** AIM OF THE TASK **
Establish how many lines in the entries hold the string "agent". The number by itself is the whole answer.
····················
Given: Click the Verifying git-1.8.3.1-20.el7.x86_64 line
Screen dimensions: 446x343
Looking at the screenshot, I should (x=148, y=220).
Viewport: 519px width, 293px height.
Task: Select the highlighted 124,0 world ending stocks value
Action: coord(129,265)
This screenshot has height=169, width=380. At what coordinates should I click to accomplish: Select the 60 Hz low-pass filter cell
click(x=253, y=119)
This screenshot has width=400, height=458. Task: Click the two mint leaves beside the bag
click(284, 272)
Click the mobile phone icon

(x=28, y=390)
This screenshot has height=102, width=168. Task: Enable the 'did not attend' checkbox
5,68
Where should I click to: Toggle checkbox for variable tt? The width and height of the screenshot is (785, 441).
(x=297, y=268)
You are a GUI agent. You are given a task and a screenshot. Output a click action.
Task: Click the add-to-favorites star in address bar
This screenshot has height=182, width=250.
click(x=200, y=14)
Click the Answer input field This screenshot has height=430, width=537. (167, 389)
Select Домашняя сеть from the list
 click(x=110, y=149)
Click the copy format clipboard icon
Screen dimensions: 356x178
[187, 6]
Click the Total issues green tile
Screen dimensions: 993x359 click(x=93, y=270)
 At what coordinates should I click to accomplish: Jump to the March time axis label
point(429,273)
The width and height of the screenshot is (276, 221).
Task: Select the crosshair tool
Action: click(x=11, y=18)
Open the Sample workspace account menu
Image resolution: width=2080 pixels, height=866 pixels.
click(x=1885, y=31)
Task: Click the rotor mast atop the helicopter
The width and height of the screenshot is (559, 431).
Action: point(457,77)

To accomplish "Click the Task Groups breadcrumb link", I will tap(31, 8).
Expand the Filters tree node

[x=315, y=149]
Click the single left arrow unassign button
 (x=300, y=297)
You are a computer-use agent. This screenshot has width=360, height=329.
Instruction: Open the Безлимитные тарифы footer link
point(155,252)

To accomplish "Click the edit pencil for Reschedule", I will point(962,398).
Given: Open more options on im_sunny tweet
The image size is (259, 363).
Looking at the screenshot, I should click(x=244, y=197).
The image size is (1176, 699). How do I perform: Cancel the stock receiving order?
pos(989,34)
····················
** ANSWER TO THIS EXERCISE **
2